Another genetic engineering feat plays into this paradigm-shifting scenario. In the past few years, biochemical engineers have developed a powerful technique in which CRISPR is harnessed to a gene drive system. A gene drive can be inserted into the DNA of a wild species in tandem with various types of desired “cargo” genes. A cut-and-paste feature of the gene drive causes the inserted cargo genes to be inherited by all future offspring in a non-Mendelian fashion. In some cases, the cargo could be a resistance gene that protects a wild species from a deadly disease, or one that prevents it from serving as a vector for human pathogens. In other cases, the trait could lead to single-sex offspring (e.g., all male) or could cause sterility, yet it would still be driven into all interbreeding individuals, eventually causing the population to self-destruct. Some people have suggested that gene drives should be used to eradicate pest species, like invasive rodents on islands and feral cats that plague wildlife in Australia.

Feral cat in an Australian national park. Photo credit: Isabelle Sheppard
Australian feral cat. Photo credit: Tim Doherty

Both types of gene drive applications – for introducing a desired trait, or for eradicating unwanted populations – are actively being pursued by researchers who work with mosquito-borne pathogens. Likewise, academic researchers at the Massachusetts Institute of Technology and Tufts University plan to genetically engineer wild, white-footed mice to make them resistant to the spirochete bacterium that causes Lyme disease. If small-scale experiments on islands are successful, these researchers may expand their efforts to include a gene drive designed to alter much larger populations of wild mice in the Lyme transmission cycle.

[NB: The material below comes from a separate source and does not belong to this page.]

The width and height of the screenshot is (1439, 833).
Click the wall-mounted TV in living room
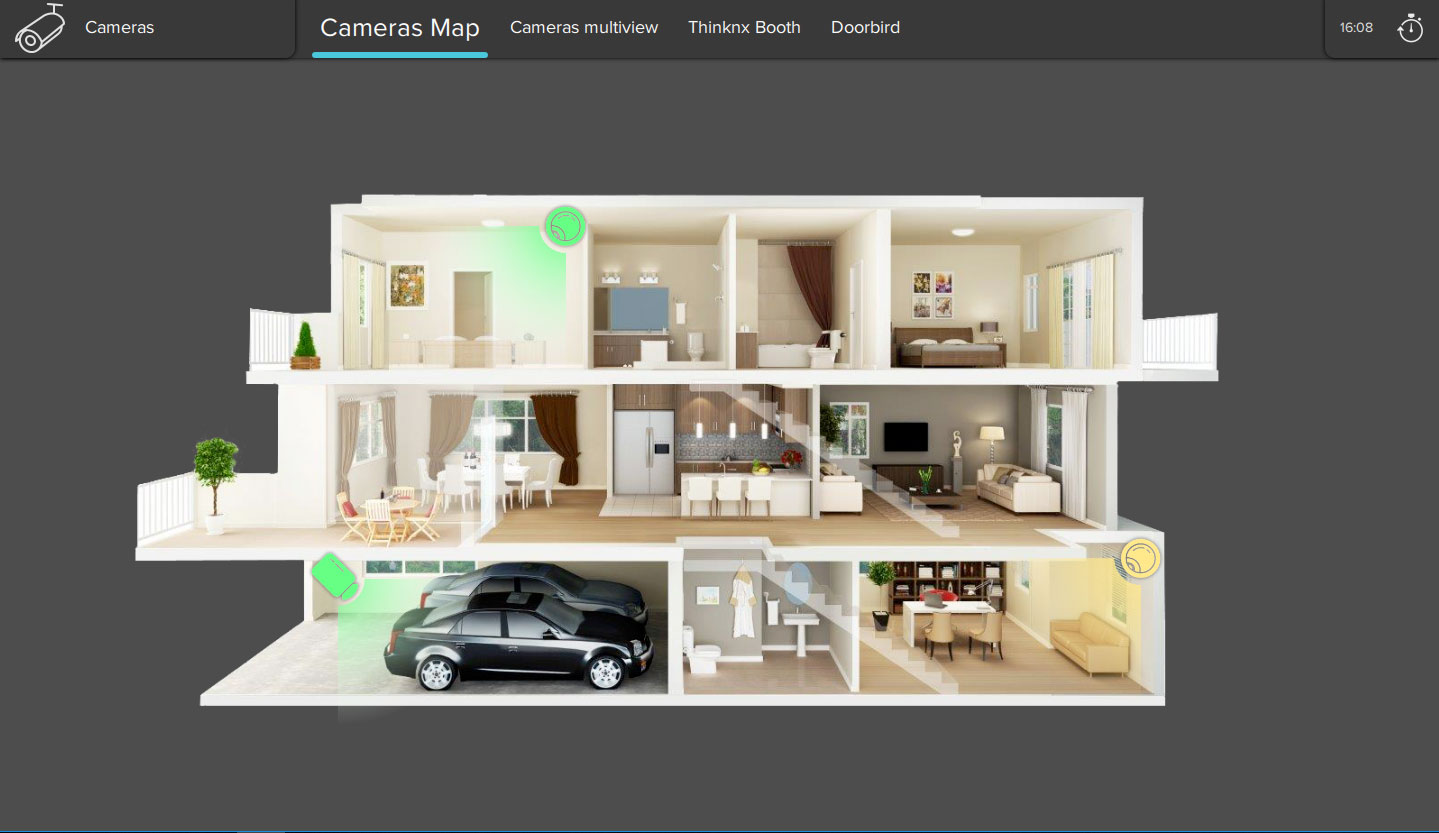(x=905, y=437)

White-footed mouse, the focus of a genetic engineering project to combat Lyme disease.  Photo credit: Michael Richardson

However, before wild organisms with novel genes and gene drive systems are released into the environment, regulatory agencies, other scientists, and the public will need to weigh in on the wisdom, likelihood of success, and potential risks of each proposed application. Because a gene drive could quickly sweep through all interbreeding individuals, extreme caution is needed to avoid unintentional and unwanted consequences of this futuristic mechanism for rapid evolution. Welcome to the evolutionary Anthropocene.